Estimation performance and resource savings: Tradeoffs in multiple radars systems

In widely distributed multiple radar systems, employing larger numbers of transmit and receive antennas supports better target parameter estimation. Increased dimensions results in higher communication needs, synchronization overhead, and processing complexity. In our previous studies, resource-aware operational schemes have been introduced for a given localization estimation mean-square error (MSE) threshold requirement. Power allocation scheme that minimizes the total transmitted power for a given MSE goal has been derived. As most of the transmitted power was allocated to a few of the available transmit antennas, a subset selection scheme has been proposed to identifying a minimal set of transmit and receive antennas that offer the required accuracy performance. The study indicates that some transmit and receive antenna pairs contribute more than others to the localization performance. Based on this, a different approach to resource-aware operation is proposed in this paper. The objective is to identify an antenna subset that offers an optimal tradeoff between performance loss in term of localization MSE and the active subset size. By setting an acceptable loss threshold, relative to the best performances achievable with all antennas active, joint optimization of subset size and power allocation is performed to maximize the trade-off gains.
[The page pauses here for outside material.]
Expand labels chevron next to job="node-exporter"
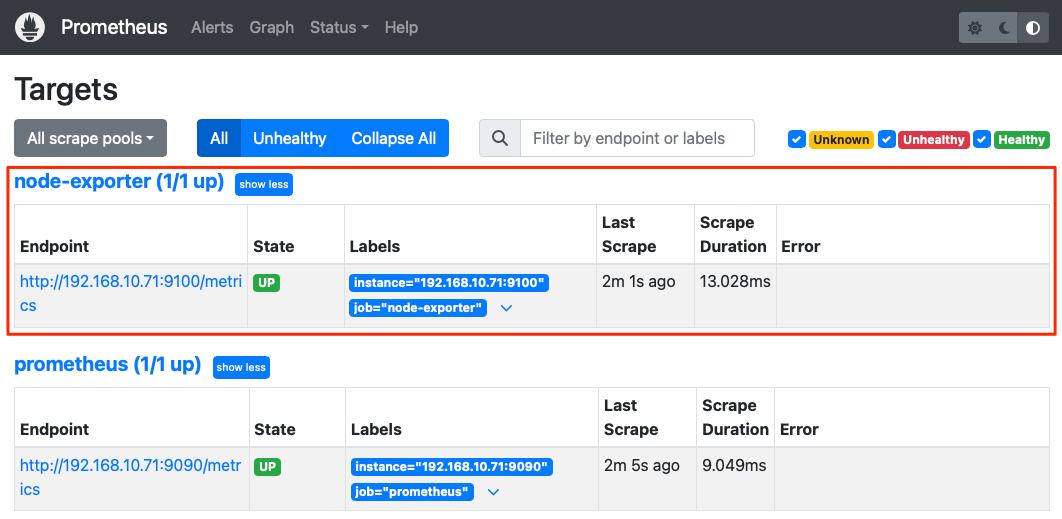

A mixed optimization problem is defined, based on the Cramer-Rao bound (CRB), and fast approximation algorithm is proposed, maximizing the trace of the Fisher information matrix (FIM) while minimizing the number of active antennas. The closed-form expression of the CRB offers additional understanding of the relation between the geometric layout of the transmit and the receive antennas with respect to the target and their relative contribution to the performance.